Monitoring of H2S production in VM medium I in mixed SRB cultures recovered from control and UC biopsies revealed that the levels of H2S varied from approximately 20 to 200 ppm within each group (Table 1). These results demonstrated the lack of correlation between the source of SRB population (i.e. non-UC or colitic samples) and H2S levels in culture media. Although our findings are in agreement with reports of other authors [51], who showed no overall difference between faecal sulfide levels in non-drug-treated UC patients and controls, they are at variance with the study of Pitcher et al. [10]. The latter authors suggested that there is a greater net production of H2S from gut bacteria in UC cases than from microorganisms in healthy individuals. As results of in vitro studies on sulfide generation in human faeces cannot be directly compared with data from culturing of mucosa-associated SRB, the role of biotically driven H2S production by the latter type of bacteria in the pathology of UC has yet to be determined.

Our results confirm the difficulties encountered when trying to recover SRB from the human colon using standard microbiological techniques, emphasise the advantage of a molecular approach in detecting SRB populations in the human mucosa and demonstrate for the first time that in a healthy human colon mucosa-associated SRB are ubiquitous.

4Conclusions

The use of a PCR-based approach and a culturing method employing a new liquid VM medium I developed in our laboratory demonstrated the presence of mucosa-associated SRB in all human colonoscopy samples, regardless of whether the specimens originated from UC patients or non-UC individuals. In contrast, Postgate medium B did not facilitate the recovery of SRB from all colonoscopy samples. It also became apparent that the mere presence of SRB in the mucosal samples of UC patients does not indicate that these bacteria are likely to play a role in the pathogenesis of this disease. The ubiquitous occurrence of SRB in colon biopsies from both colitic and control individuals suggests that if SRB are involved in UC aetiology, this is likely due to qualitative and perhaps quantitative differences in structure and/or physiology between bacterial communities found in mucosa and possibly in faeces from healthy and diseased patients. The cultivation-based microbiological analysis of SRB in faeces of UC individuals demonstrated that there was a lack of significant difference in bacterial counts between diseased and control specimens. However, total viable SRB counts were significantly related to the clinical severity grade [10]. Whether a quantitative difference in mucosa-associated SRB exists between healthy and diseased colon and whether this is of relevance for UC aetiology remains to be determined.
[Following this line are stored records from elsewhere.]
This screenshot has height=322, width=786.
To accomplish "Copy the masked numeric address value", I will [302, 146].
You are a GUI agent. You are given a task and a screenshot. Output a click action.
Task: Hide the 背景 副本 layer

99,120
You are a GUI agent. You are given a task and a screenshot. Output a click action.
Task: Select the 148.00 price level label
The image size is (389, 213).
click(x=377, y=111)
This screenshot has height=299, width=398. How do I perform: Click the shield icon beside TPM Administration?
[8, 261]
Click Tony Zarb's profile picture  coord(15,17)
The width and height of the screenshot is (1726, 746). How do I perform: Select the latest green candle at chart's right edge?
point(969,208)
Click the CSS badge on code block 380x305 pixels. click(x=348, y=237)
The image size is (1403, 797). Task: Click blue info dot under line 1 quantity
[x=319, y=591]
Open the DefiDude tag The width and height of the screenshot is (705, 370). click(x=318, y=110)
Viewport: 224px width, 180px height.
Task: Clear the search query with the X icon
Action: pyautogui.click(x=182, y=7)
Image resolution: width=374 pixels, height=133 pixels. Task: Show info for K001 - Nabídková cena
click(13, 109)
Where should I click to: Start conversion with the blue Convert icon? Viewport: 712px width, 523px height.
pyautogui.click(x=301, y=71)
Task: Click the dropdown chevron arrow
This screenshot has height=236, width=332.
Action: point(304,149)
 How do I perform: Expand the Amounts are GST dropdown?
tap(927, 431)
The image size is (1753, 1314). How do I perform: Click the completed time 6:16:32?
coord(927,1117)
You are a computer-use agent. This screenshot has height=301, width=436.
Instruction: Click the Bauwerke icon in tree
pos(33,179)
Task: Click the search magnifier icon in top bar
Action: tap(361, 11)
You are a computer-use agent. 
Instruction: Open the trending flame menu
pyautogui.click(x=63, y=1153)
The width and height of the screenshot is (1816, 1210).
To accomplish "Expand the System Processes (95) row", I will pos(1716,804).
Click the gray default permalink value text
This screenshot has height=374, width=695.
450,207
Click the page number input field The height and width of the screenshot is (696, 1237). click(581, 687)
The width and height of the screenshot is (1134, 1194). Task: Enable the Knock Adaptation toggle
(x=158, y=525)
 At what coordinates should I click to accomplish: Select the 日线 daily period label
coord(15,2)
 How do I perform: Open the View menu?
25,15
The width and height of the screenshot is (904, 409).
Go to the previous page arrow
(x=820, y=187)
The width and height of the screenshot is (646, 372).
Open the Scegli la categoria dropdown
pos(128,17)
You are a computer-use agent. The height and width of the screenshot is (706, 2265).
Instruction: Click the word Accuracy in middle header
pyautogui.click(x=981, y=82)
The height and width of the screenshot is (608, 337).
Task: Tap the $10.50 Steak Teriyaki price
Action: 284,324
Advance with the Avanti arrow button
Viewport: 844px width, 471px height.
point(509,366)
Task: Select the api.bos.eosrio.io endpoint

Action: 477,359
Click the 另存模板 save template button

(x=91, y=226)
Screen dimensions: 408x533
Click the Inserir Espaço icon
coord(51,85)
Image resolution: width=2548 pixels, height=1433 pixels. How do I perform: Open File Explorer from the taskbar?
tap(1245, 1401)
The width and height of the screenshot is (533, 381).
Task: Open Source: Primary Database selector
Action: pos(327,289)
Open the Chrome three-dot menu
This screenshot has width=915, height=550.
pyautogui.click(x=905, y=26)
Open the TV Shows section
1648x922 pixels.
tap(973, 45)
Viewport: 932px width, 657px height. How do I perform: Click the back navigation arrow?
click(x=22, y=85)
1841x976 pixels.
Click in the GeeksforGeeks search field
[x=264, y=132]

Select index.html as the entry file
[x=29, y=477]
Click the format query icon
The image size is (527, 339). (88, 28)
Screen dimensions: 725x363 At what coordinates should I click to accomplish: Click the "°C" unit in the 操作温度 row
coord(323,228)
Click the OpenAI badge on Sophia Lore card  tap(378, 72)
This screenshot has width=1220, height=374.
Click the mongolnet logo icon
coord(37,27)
Apart from differences in bacterial numbers, significant physiological and phylogenetic differences among strains of SRB recovered from human faeces have also been reported [10]. Studies aimed at elucidating possible dissimilarities between mucosa-associated SRB populations isolated from control and colitic colon biopsy specimens are currently in progress in our laboratory. Recent results (unpublished), based on the analysis of SRB consortia from colonoscopy samples using antibodies raised against extracellular polymers produced by a specific strain of Desulfovibrio, indicate that there are highly significant differences between the type of mucosa-associated SRB detected in colitic and control colons. Antibodies raised against extracellular polymeric substances from another SRB species of the same genus did not show any correlation.

These pilot data indicate that the key to understanding the role of SRB in UC may indeed lie in the in-depth study of differences in the SRB community structure between colitic and non-UC individuals. The use of molecular ecological approaches that target specific metabolic genes such as APS reductase or sulfide reductase genes coupled with the application of SRB-specific 16S rDNA probes would prove invaluable in such an investigation.

Acknowledgements

The authors would like to thank the University of Portsmouth for the financial support to V.Z., Dr O. Plotnikov for his assistance in obtaining samples from the UC patients and non-UC individuals and Ms M. Feio and Dr D. Gorecki for helpful discussions.